[Start EXTRACTED MATERIAL]

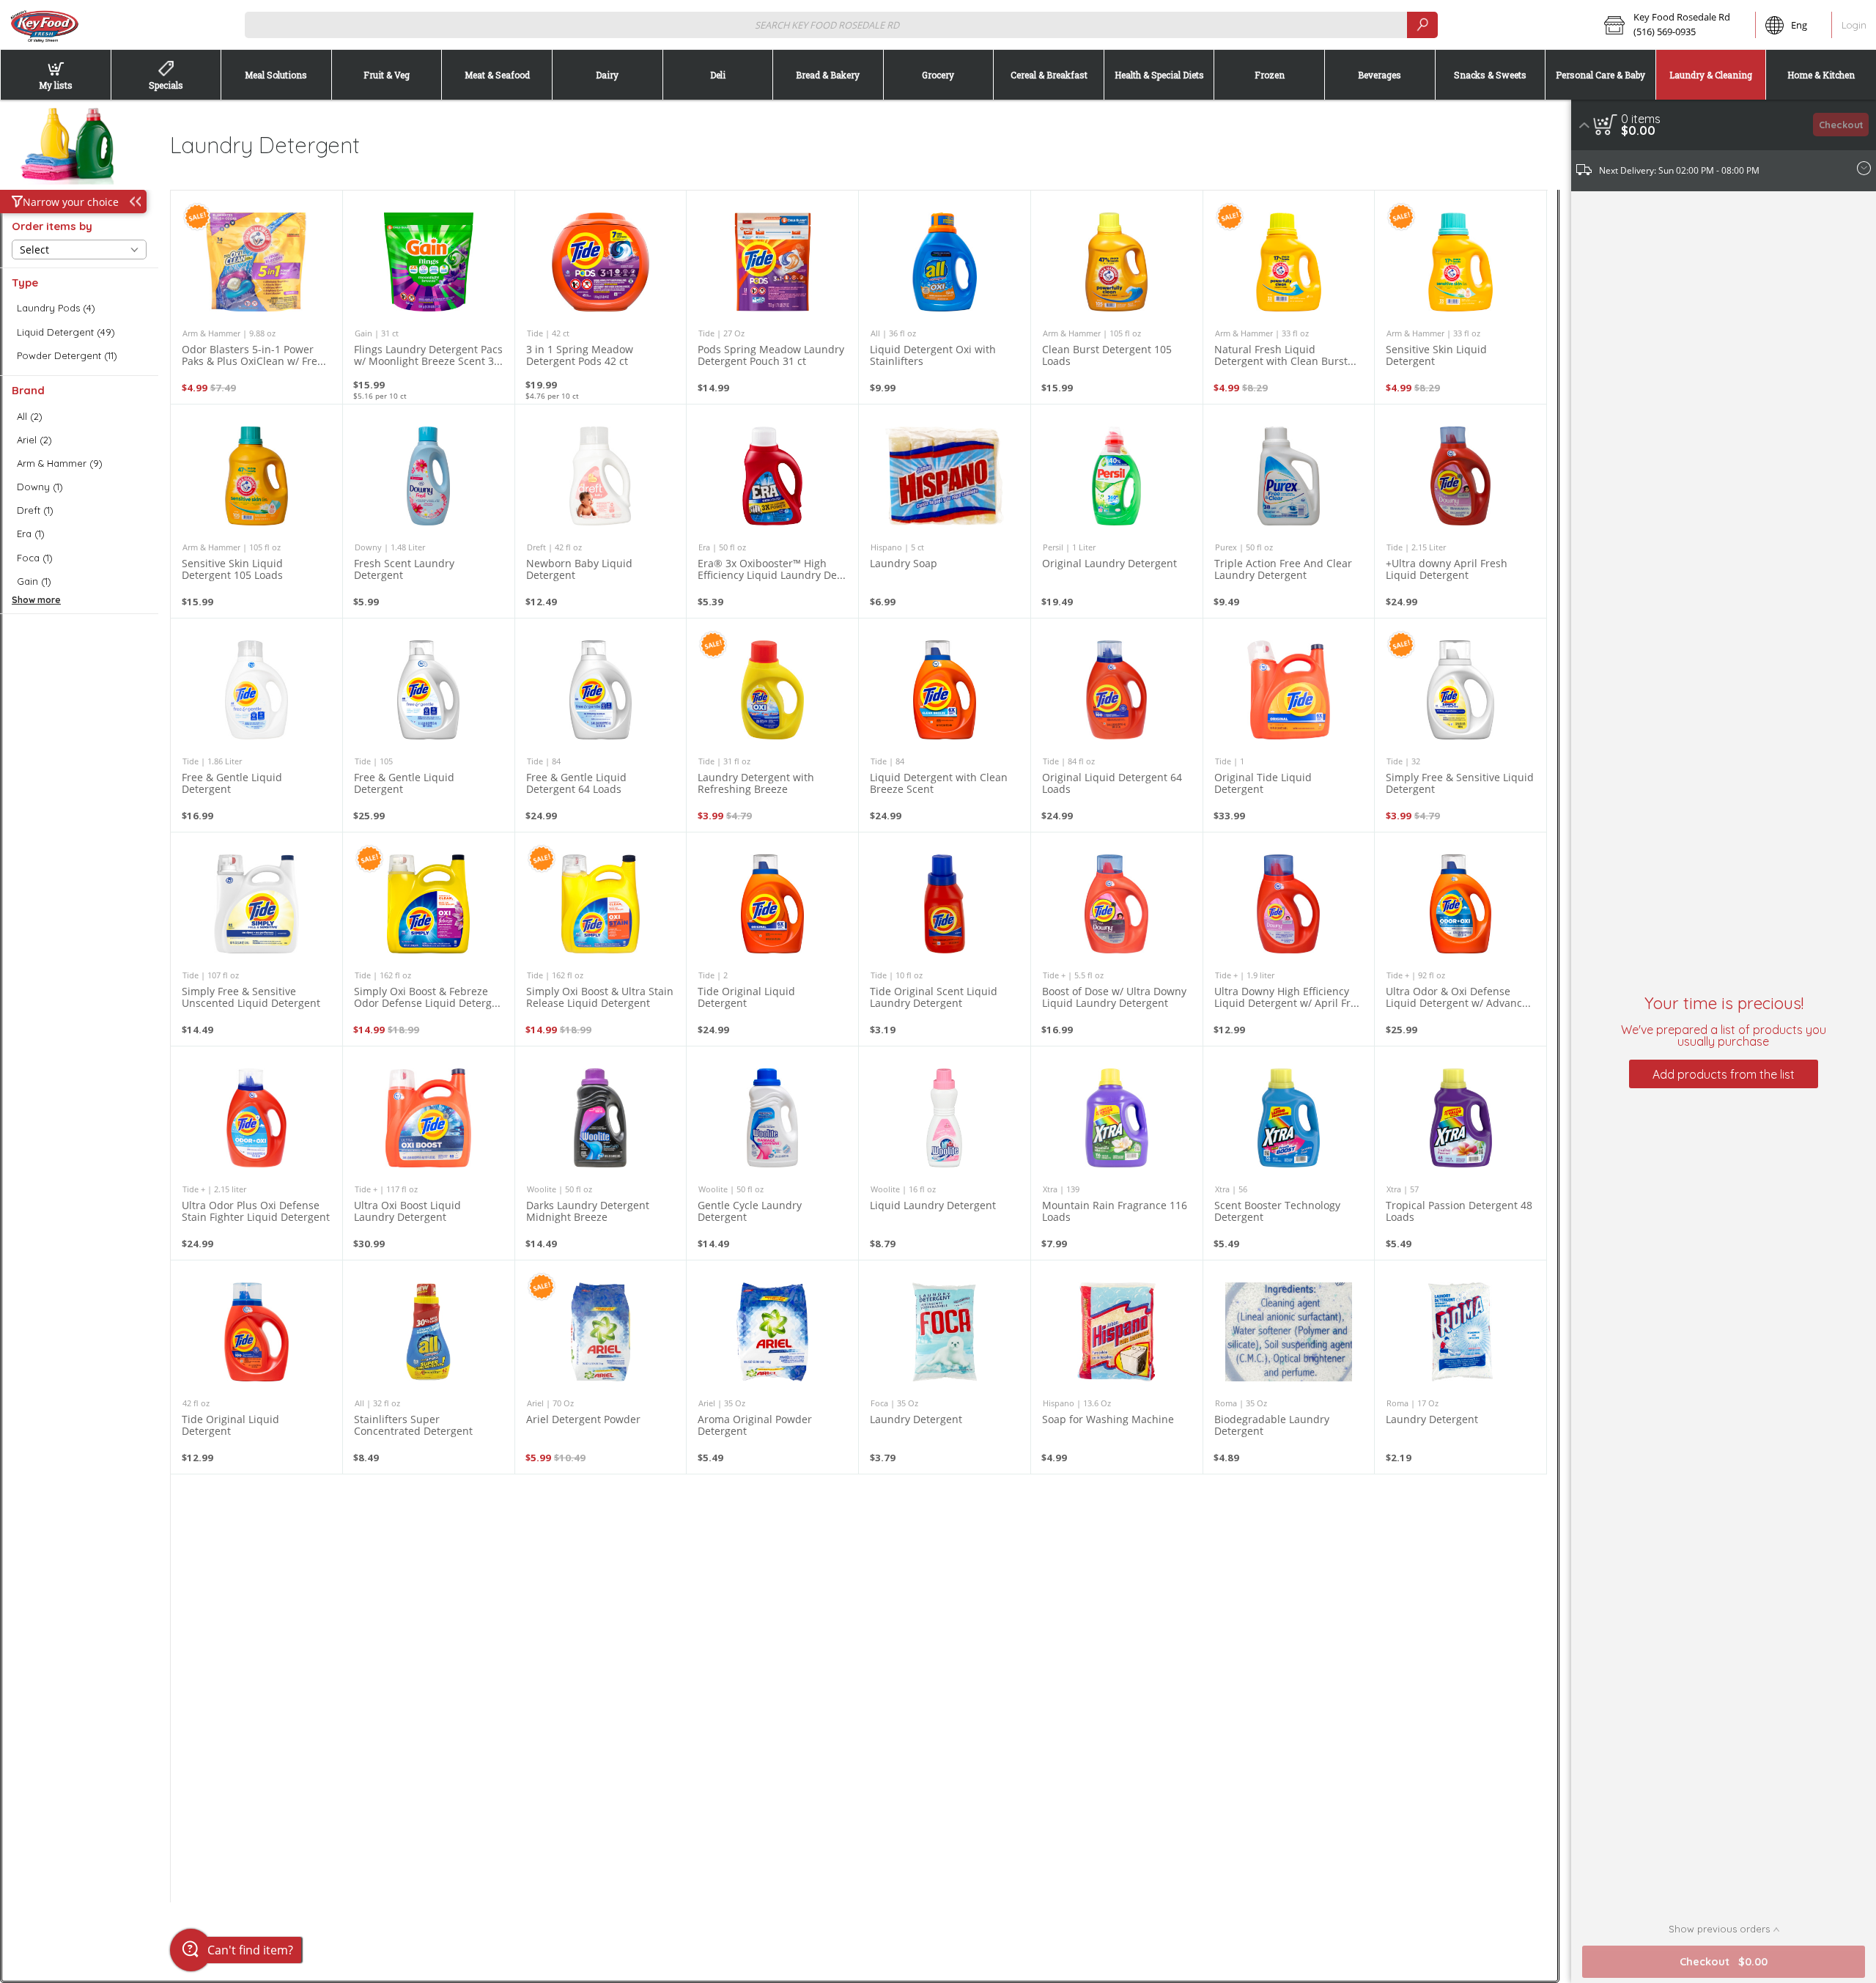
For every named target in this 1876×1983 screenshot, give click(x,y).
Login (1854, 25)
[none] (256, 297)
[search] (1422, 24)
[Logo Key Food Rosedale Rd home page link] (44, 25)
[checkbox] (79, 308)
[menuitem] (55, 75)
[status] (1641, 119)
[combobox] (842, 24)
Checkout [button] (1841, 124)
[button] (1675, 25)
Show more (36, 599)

[End EXTRACTED MATERIAL]

WRITTEN EXERCISE: Rewrite every line of the listing above except the picture, shifting each click coordinate by adding 59 to both its x and y values.

SOLUTION BELOW:
For every named target in this 1876×1983 screenshot, give click(x,y).
Login (1913, 84)
[none] (315, 356)
[search] (1481, 83)
[Logo Key Food Rosedale Rd home page link] (103, 84)
[checkbox] (138, 367)
[menuitem] (114, 134)
[status] (1700, 178)
[combobox] (901, 83)
Checkout [button] (1900, 183)
[button] (1734, 84)
Show more (95, 658)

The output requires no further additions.